Hristiyanların Roma’daki Konumu ve İlk Zulümler
Roma İmparatorluğu’nun resmi dini paganizm idi. Roma tanrılarına kurban sunmayan Hristiyanlar, devlete bağlılık göstermemekle suçlanıyordu. Bu nedenle Hristiyanlar sık sık hedef haline geldi. Özellikle İmparator Neron döneminde (MS 64), Roma’da çıkan büyük yangının sorumlusu olarak Hristiyanlar gösterildi. Ardından toplu idamlar, arenalarda aslanlara atılmalar ve işkenceler yaşandı. Bu süreç, Hristiyanların inançlarını daha da güçlendirdi ve dayanışmalarını artırdı.
Katakomplar ve Gizli İbadetler
Roma’da baskılardan kaçan Hristiyanlar, yer altındaki mezar tünelleri olan katakomplarda toplanarak ibadetlerini sürdürdüler. Bu katakomplar hem birer ibadet yeri hem de gizli mezarlık olarak kullanıldı. Bu sayede Hristiyanlık, yer altındaki gizli yaşamıyla varlığını sürdürerek zamanla daha geniş kitlelere ulaştı.
Hristiyanlığın Yayılmasında Kadınların ve Kölelerin Rolü
Roma’da Hristiyanlık özellikle alt sınıflar, köleler ve kadınlar arasında hızla yayıldı. Çünkü Hristiyanlık, sosyal sınıf ayrımı yapmadan tüm insanlara eşit bir kurtuluş umudu sunuyordu. Bu durum, Roma toplumunda büyük yankı uyandırdı ve yeni dinin etkisini artırdı.
İmparator Konstantin ve Milano Fermanı
Hristiyanlık, 3. yüzyıl boyunca baskılara rağmen yayılmaya devam etti. İmparator Konstantin döneminde ise büyük bir dönüm noktası yaşandı. MS 313’te ilan edilen Milano Fermanı ile Hristiyanlara serbestçe ibadet etme hakkı tanındı. Bu ferman sayesinde Hristiyanlık, Roma topraklarında yasal bir din haline geldi.

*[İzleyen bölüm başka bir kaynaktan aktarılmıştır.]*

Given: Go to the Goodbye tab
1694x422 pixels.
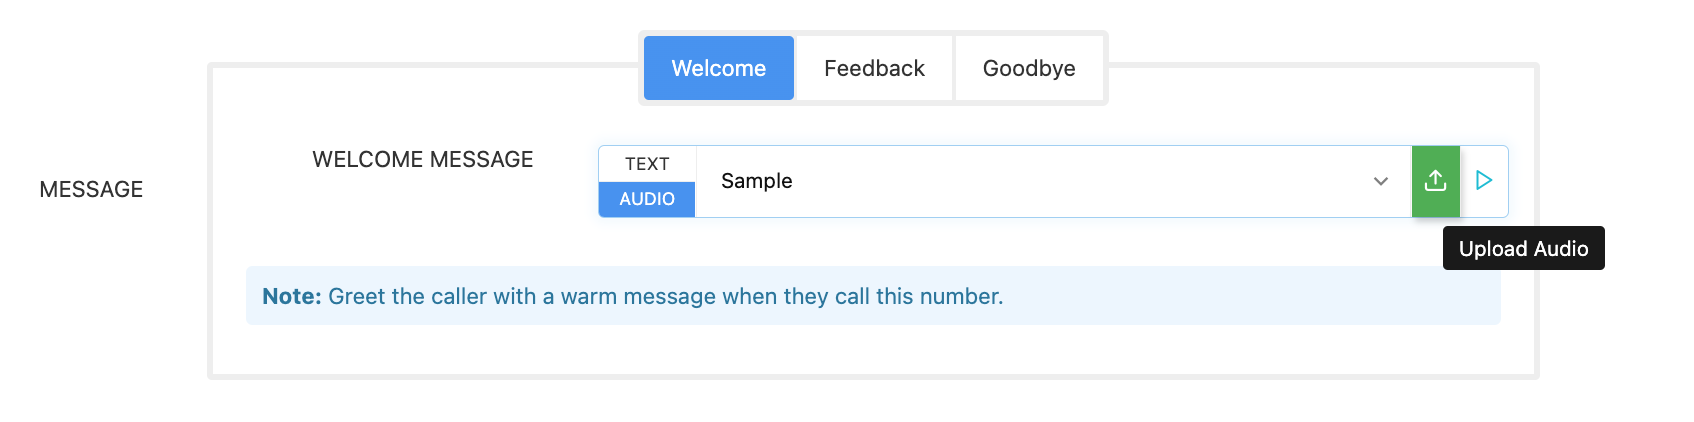Looking at the screenshot, I should (x=1029, y=68).
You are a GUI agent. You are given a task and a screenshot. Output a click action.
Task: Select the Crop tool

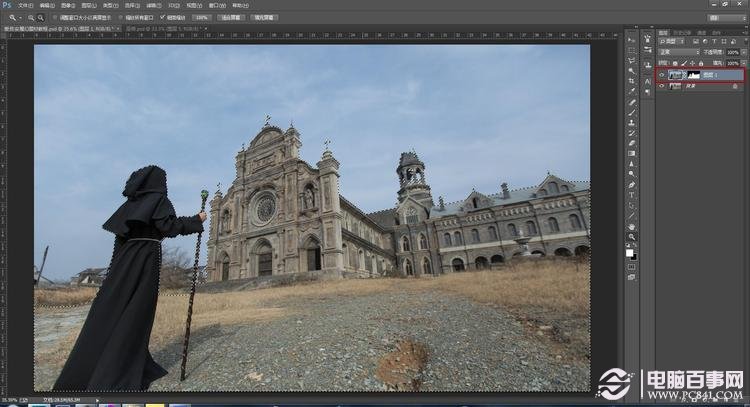coord(632,81)
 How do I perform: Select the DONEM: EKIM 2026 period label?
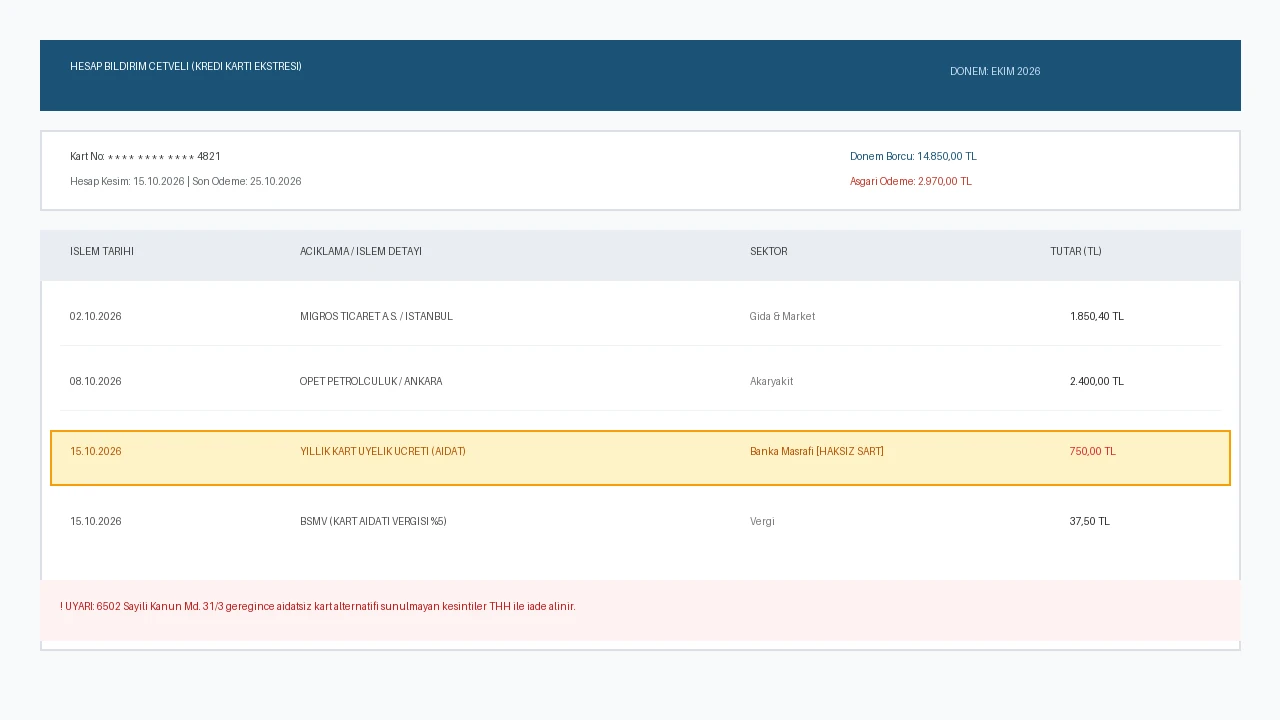click(995, 72)
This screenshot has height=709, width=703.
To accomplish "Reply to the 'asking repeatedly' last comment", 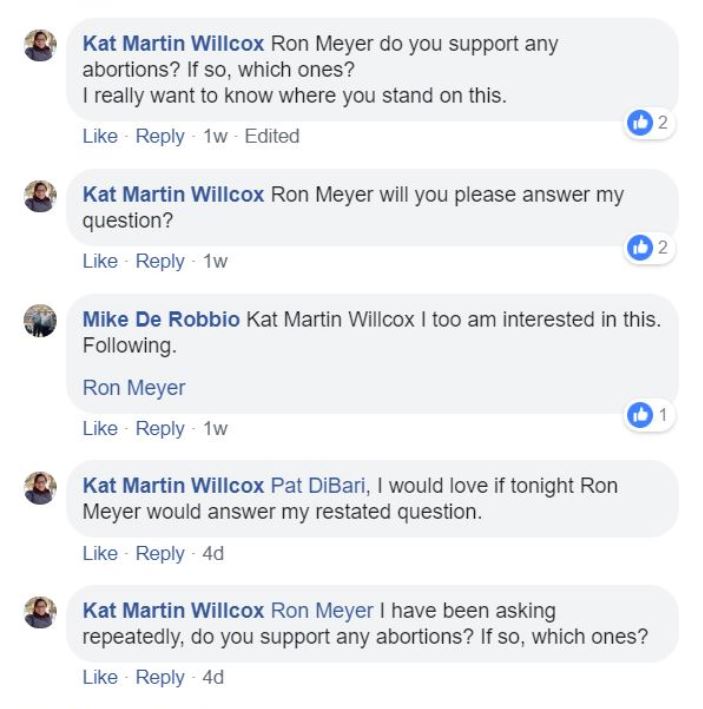I will point(160,677).
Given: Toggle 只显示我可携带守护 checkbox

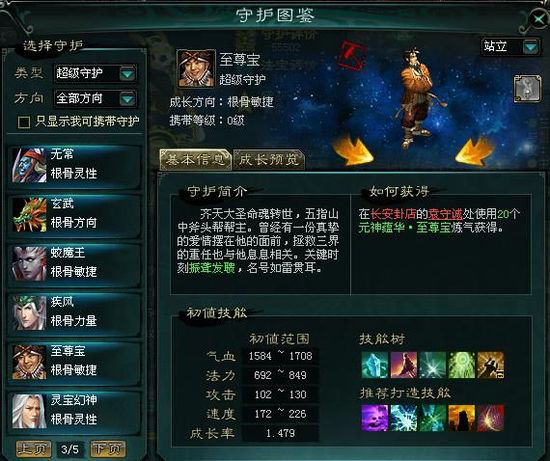Looking at the screenshot, I should point(24,122).
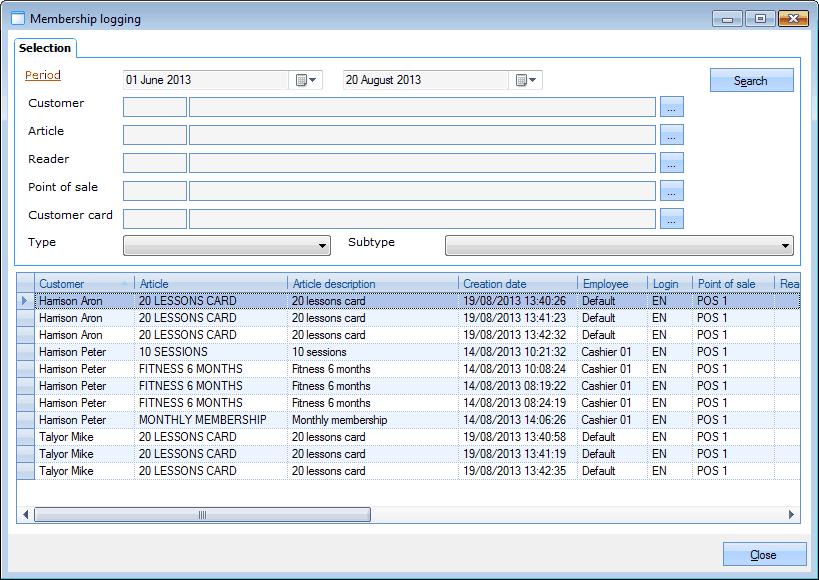Select the Selection tab

pos(45,48)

Hristiyanlığın Roma’da Resmi Din Olması
MS 380 yılında İmparator Theodosius döneminde çıkarılan yasa ile Hristiyanlık, Roma İmparatorluğu’nun resmi dini ilan edildi. Böylece Hristiyanlık, zulüm gören küçük bir topluluk olmaktan çıkıp dünyanın en güçlü imparatorluğunun resmi inancı haline geldi.
Sonuç
Roma’da Hristiyanlığın yayılışı, büyük zorluklar, baskılar ve zulümlerle başlamış olsa da zamanla imparatorluk çapında kabul görerek devletin temeli haline geldi. Katakomplarda gizli ibadetlerle başlayan bu süreç, Milano Fermanı ve Theodosius’un kararlarıyla Roma’nın dini yapısını kökten değiştirdi. Bugün Hristiyanlığın dünya çapında en yaygın dinlerden biri olmasının temelinde, Roma’daki bu uzun ve zorlu yayılış süreci yatmaktadır.